Юра молчал. Он на свой истерический выкрик истратил, видно, все силы. Несправедливо было надеяться, что он возьмет на себя всю тяжесть предстоящего разговора.

И опять молчание длилось.

И наконец, не потому, что я решил взять разговор на себя, а потому только, что во что бы то ни стало хотел прервать нестерпимое это молчание, я заговорил.

— Знаешь, Петя,— сказал я,— а этого инженера с женой ограбили все-таки и даже жену убили.

Петя смотрел на меня и, кажется, с трудом понимал, о чем я говорю.

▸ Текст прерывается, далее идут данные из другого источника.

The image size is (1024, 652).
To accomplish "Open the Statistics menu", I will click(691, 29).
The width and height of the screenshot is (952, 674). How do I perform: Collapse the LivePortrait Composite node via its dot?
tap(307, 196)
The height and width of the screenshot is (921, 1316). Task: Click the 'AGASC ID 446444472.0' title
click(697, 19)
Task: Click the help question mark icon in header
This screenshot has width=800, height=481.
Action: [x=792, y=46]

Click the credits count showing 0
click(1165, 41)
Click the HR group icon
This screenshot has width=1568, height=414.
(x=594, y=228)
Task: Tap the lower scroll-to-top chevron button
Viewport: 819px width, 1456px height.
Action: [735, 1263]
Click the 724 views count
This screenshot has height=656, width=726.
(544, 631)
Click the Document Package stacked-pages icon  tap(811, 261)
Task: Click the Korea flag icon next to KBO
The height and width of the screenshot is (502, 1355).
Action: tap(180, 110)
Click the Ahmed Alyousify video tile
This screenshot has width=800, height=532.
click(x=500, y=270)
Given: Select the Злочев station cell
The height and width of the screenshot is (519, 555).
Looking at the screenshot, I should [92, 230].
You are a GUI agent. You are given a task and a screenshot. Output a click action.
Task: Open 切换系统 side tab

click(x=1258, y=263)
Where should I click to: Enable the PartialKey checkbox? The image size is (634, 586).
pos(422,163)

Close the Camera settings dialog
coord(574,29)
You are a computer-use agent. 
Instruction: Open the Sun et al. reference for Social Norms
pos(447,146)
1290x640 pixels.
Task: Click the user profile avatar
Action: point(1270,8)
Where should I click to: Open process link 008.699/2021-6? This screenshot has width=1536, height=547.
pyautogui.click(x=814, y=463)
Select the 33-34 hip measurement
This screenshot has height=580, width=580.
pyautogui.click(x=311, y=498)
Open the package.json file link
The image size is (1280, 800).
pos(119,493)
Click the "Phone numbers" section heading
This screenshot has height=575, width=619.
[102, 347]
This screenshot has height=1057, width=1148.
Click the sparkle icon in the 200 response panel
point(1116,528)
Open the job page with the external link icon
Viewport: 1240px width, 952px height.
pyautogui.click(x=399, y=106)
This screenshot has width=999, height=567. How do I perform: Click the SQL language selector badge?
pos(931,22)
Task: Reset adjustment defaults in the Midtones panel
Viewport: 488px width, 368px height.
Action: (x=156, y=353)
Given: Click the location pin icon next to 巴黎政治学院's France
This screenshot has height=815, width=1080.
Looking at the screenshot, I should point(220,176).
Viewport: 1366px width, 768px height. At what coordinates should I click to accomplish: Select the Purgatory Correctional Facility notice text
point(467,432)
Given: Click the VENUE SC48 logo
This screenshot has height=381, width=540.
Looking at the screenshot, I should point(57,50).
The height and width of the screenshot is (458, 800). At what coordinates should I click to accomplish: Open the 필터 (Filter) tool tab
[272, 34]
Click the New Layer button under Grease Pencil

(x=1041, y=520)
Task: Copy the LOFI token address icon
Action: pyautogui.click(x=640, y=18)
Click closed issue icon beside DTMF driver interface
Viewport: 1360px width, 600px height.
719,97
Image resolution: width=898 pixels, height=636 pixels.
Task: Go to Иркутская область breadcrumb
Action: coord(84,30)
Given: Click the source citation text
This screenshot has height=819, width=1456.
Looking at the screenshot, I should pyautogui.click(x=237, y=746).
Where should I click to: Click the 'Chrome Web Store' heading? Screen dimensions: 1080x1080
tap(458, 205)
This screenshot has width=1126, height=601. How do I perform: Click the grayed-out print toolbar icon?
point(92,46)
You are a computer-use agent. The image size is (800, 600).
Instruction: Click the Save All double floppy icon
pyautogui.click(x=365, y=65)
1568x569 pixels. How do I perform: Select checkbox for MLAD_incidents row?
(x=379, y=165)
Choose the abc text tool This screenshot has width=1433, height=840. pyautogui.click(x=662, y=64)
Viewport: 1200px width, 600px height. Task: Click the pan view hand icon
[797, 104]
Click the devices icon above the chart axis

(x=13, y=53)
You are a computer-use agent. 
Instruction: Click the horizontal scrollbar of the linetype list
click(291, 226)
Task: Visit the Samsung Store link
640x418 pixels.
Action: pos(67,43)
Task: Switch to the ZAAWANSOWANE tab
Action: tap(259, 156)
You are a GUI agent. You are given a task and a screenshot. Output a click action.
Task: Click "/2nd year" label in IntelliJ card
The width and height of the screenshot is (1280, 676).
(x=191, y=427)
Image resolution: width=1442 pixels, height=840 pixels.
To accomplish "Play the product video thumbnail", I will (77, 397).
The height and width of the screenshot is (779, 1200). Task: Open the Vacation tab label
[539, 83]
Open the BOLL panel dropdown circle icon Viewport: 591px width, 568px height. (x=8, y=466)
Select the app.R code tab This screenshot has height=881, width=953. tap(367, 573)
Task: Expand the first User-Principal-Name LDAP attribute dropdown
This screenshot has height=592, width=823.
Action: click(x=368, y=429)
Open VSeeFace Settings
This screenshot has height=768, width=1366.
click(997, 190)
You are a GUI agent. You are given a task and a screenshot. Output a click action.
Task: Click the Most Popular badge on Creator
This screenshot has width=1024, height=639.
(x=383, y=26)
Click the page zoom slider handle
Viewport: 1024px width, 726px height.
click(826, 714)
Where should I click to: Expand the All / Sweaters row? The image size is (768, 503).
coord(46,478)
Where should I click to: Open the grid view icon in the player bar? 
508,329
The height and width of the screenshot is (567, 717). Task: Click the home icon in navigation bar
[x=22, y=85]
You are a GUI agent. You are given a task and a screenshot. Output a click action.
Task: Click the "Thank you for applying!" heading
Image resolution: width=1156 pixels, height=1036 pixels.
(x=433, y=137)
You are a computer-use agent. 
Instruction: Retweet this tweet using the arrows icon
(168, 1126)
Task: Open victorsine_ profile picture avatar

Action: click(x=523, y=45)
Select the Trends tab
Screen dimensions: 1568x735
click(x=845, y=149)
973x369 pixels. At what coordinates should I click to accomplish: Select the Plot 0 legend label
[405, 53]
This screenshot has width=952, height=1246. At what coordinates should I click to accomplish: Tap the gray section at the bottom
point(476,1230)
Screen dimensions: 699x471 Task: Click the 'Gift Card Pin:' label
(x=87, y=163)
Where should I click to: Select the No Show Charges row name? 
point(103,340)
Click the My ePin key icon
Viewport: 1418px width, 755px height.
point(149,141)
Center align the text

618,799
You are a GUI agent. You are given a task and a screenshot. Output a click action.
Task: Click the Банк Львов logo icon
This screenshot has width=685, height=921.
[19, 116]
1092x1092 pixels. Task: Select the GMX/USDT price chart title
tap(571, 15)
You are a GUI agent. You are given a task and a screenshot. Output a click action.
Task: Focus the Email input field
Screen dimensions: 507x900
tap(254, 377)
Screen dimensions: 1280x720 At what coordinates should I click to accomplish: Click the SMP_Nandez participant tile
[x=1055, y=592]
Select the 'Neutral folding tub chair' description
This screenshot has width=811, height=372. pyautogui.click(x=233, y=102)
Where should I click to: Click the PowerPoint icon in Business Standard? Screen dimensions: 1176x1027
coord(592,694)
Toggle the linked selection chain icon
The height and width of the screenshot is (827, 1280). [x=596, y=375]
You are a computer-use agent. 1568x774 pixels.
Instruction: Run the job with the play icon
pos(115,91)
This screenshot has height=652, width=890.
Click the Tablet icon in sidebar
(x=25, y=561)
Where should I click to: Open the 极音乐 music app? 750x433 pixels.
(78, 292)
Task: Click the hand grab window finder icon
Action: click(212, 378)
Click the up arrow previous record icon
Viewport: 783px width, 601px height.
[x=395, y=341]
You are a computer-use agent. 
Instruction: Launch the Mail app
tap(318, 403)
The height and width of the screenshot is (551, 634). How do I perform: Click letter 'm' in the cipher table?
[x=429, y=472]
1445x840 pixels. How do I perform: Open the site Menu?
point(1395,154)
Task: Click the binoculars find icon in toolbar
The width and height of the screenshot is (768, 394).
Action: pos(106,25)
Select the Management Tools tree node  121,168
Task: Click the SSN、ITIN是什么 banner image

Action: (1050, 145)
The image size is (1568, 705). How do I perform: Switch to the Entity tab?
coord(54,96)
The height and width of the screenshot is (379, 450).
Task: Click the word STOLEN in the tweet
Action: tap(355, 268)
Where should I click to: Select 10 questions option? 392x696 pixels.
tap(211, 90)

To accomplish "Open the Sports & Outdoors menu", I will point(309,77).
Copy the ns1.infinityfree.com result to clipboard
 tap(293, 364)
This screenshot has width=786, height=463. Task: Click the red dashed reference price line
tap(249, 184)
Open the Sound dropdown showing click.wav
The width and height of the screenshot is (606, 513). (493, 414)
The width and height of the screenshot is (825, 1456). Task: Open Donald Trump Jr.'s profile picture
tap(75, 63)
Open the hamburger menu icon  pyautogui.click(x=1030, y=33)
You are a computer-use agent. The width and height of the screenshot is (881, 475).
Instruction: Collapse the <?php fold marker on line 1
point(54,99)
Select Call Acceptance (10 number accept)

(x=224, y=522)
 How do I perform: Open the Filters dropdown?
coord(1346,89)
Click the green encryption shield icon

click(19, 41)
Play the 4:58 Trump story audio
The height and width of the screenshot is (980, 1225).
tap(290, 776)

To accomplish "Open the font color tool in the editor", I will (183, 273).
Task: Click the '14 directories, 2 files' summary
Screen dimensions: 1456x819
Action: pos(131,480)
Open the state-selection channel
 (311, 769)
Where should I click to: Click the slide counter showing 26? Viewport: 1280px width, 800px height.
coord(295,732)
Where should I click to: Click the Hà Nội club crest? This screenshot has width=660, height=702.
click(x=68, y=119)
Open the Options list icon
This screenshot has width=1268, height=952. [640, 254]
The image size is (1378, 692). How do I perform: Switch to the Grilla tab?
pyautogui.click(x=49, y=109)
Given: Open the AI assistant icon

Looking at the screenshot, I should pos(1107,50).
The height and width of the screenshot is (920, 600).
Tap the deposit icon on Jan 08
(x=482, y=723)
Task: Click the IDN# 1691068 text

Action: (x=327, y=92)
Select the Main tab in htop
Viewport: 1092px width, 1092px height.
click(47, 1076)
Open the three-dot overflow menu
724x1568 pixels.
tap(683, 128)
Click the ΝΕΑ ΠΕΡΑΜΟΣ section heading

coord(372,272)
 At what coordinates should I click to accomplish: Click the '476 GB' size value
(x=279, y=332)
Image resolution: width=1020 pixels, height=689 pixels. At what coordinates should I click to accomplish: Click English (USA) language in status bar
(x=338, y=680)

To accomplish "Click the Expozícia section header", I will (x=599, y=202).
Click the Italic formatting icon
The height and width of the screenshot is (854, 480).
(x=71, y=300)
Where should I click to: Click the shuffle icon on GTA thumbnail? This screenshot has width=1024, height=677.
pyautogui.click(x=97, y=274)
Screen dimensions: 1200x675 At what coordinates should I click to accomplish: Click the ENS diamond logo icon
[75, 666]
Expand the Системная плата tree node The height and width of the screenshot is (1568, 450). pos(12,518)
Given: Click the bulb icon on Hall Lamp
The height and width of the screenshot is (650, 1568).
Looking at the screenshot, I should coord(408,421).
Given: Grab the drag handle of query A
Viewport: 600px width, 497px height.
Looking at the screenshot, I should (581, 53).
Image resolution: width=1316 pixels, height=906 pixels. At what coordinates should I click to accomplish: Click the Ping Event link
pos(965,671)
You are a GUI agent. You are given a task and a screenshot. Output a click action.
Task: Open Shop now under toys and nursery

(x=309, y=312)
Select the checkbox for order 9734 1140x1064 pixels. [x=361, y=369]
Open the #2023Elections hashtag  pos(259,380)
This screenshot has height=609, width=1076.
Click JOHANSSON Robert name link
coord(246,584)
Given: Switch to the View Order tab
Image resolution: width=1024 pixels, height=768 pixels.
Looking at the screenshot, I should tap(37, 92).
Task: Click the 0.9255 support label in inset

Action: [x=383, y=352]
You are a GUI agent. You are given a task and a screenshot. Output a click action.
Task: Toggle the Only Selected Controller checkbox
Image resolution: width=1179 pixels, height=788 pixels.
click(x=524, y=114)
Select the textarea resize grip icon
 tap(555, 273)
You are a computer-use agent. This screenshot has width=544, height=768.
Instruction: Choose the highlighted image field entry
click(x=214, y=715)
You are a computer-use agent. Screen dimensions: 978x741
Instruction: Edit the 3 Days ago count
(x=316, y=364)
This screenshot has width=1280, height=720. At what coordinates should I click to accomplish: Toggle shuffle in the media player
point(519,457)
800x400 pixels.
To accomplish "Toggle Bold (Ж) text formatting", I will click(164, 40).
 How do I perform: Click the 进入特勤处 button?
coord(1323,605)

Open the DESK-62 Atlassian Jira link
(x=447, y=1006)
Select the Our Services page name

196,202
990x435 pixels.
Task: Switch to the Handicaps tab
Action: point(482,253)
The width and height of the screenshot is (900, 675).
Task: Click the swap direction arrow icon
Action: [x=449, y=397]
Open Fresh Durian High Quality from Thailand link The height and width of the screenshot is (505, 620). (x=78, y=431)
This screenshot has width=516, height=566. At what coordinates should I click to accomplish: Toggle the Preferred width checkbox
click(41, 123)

— Что ж, Клятов один пошел? — спросил он каким-то чужим голосом.— Он говорил, что одному не управиться.

— Нет,— сказал Сергей, он, видно, тоже собирался с силами,— грабили двое, и милиция считает, что второй — это ты!

Глава тринадцатая

Добровольная явка

Мне кажется, что Петька не сразу понял смысл того, что мы ему сообщили. Он смотрел на нас с удивлением и что-то соображал про себя. Может быть, он старался себе доказать, что не могло получиться так, как мы говорили. Не мог Клятов обойтись без Петьки, не мог в один вечер найти ему замену. Про убийство он, наверное, даже не думал, он пропустил его мимо ушей. Уж слишком это было невероятно.

Впрочем, думаю, что в первые минуты чувства владели им сильнее, чем мысли. Даже не чувства вообще, а одно определенное чувство. Вероятно, оно походило на то, что чувствует человек, сбросивший с усталых плеч тяжелый груз, вздохнувший, распрямивший плечи и вдруг почувствовавший, что груз не только по-прежнему лежит на плечах, но стал еще тяжелее, еще больше пригибает к земле.